Despite being a minor at the time, Law Library explains, Crane was facing murder charges and a possible life sentence if convicted. Days after the killing, People reports that Turner was called to the stand to discuss the events that unfolded on that fateful night and her relationship with Stompanato. Per Calisphere, Turner tearfully spoke for 62 minutes. She divulged that Stompanato was a violent man who had threatened her numerous times.

Turner also added that she thought that Crane had only "hit him in the stomach" (per People) and didn't realize that he had been stabbed until it was too late. Ultimately, Turner's testimony allowed Crane to walk free without a trial; an inquest determined that Stompanato's death was justifiable homicide. The D.A. decided against charging her with murder (via Slate). 

Cheryl Crane's life after the murder

After her release, History 101 states, her family never spoke of the murder. Crane became a ward of the state and lived with her grandmother. According to People, Crane became rebellious. She partied hard and was sent to a reform school. When she was still a teen, Crane attempted to kill herself and was institutionalized at a mental hospital. She was released before her 18th birthday only to begin abusing drugs and again attempt to kill herself. Crane survived and later stated, "That woke me up" (per People). She picked up the pieces and opted to work for her father at his famed Los Angeles restaurant, called Luau.

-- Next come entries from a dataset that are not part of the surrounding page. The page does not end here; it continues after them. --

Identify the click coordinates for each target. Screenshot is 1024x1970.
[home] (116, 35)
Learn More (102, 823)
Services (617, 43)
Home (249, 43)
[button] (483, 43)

The Idyllwild Town Crier reports that Crane went decades without publicly speaking about Stompanato's murder. However, in 1988, she decided to release "Detour," to give her side of the story and to discuss her life being Turner's daughter. Another article from People states that in the book, she confessed that Stompanato was allegedly sexually abusing her. Nevertheless, Crane stated that writing the memoir brought her and her mother closer. Turner told her that she was "proud" and a "gutsy lady" for publishing the book (via people).

Crane has gone on to write a series of mystery novels, as well as a biography of her mother. She's also had a successful real estate career and has been with her partner, Joyce "Josh" LeRoy, for several decades. The pair married in 2014 (per People). Slate writes that Turner made her last film in 1980. She and Crane remained close until Turner's death in 1995 from cancer.